EXCERPTED PASSAGE:
_ _ _ _

Engaging students in the feedback loop may be challenging for faculty in the online environment. The use of VoiceThread is one method for delivering and assessing students’ interpretation of the feedback received. This session will equip attendees with best practice strategies to support students’ persistence and success in academic writing.

Presenters

Meigan Robb, PhD, RN is the assistant director of nursing programs and MSN program coordinator at Chatham University located in Pittsburgh, PA. She has experience with teaching a variety of courses across baccalaureate, master, and doctoral levels. As a nurse educator her scholarly agenda focuses on curriculum design and evaluation, classroom management techniques, educational strategies, and professional role development. To date she has published numerous peer-reviewed articles and is an experienced speaker who routinely presents at local, state, and national peer-reviewed workshops and conferences.

_ _ _ _

GIVEN TASK 1:
Can you collect every line of the listing that contains the word "Close"? Case counts.

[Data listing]
_ _ _ _

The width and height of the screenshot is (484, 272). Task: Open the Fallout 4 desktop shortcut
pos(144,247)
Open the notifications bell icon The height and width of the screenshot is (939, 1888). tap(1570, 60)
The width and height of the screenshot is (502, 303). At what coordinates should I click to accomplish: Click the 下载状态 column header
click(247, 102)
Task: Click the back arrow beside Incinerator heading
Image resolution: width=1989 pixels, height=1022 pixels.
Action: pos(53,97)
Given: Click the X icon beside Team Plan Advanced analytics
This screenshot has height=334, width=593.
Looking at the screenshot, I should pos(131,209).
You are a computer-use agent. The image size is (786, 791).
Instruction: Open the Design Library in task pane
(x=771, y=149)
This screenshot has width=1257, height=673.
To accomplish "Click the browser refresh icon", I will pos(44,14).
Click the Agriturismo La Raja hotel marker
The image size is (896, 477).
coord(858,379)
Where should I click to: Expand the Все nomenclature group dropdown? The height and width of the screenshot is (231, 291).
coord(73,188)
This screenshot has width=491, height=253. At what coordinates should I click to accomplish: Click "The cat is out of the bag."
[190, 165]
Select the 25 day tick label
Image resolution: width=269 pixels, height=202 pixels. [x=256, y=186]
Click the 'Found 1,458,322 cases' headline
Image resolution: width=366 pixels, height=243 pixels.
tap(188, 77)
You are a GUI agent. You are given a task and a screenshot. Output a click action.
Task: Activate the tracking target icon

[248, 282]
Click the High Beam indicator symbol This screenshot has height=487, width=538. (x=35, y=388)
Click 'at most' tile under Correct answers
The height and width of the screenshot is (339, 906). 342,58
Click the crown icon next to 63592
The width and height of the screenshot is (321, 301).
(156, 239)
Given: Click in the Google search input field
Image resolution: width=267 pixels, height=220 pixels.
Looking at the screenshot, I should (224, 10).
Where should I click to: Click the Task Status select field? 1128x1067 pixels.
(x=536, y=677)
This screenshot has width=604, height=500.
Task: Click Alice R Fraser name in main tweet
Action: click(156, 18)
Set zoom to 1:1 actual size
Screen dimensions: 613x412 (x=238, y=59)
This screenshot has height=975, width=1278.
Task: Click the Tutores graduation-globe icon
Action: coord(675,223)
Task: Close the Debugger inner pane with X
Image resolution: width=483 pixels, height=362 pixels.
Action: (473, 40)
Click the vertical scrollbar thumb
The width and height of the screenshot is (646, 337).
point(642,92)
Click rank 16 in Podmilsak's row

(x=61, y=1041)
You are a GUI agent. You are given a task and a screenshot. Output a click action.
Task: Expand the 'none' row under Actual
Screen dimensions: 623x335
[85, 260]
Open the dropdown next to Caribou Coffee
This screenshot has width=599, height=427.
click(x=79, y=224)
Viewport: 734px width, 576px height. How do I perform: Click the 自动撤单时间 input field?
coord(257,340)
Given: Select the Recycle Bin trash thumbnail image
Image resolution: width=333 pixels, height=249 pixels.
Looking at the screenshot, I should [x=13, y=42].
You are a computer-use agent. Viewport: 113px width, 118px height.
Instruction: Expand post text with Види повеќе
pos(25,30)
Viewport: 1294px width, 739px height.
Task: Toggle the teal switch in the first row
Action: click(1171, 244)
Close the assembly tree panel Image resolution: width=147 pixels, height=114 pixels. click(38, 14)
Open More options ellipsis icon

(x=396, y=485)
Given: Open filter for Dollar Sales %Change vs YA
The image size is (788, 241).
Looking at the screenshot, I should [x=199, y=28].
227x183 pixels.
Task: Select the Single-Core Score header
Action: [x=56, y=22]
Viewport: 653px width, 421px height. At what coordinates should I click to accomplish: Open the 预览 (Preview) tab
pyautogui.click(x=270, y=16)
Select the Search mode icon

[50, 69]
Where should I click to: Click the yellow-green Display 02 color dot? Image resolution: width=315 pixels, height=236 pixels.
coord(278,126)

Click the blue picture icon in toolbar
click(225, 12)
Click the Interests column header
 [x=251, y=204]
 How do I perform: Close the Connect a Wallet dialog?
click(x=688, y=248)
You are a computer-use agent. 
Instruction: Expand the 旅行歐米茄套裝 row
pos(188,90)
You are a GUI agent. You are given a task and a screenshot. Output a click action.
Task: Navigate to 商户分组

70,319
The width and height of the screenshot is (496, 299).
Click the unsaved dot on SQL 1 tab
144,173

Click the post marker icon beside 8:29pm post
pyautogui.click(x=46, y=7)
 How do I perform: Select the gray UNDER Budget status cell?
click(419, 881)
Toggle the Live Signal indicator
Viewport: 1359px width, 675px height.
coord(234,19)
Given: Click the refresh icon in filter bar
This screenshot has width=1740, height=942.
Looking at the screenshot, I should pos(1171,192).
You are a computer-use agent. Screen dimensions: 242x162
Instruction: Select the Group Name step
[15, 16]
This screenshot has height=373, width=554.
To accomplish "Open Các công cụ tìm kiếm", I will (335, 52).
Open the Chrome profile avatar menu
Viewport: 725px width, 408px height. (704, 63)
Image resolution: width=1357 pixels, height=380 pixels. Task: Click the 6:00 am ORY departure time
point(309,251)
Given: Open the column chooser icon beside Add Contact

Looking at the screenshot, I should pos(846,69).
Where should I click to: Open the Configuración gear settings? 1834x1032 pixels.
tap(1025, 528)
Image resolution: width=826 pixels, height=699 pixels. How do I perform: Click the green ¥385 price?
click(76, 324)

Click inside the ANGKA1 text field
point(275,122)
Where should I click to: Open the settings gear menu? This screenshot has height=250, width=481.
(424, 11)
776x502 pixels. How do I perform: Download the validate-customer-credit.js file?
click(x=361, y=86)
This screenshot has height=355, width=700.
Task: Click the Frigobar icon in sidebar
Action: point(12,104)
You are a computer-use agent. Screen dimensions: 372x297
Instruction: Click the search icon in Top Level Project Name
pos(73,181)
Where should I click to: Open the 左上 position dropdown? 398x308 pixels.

_ _ _ _

GIVEN TASK 2:
Go on with the description of the VoiceThread feedback session from where it stops.

RIGHT ANSWER 1:
Task: Close the Debugger inner pane with X
Close the assembly tree panel Image resolution: width=147 pixels, height=114 pixels. click(38, 14)
 How do I perform: Close the Connect a Wallet dialog?

RIGHT ANSWER 2:
Diane Hunker, PhD, MBA, RN is the Nursing Programs Director at Chatham University in Pittsburgh, PA, She also serves as the Doctor of Nursing Practice Program Coordinator and teaches primarily online, graduate students. Her research interests include online, nursing, graduate and international nursing education.
Lauren is the Manager of Instructional Technology for Chatham University in which her primary role is to work with faculty and students on integrating technology into teaching and learning. Lauren has experience teaching in a variety of environments including K-12, higher education, and online. She manages the Faculty Technology Fellows program at Chatham which supports faculty in their use of technology to enhance teaching, increase student engagement, and advance scholarship. Her main professional interests include pedagogy, technology, instructional design, media best practices, collaborative learning, and differentiated instruction.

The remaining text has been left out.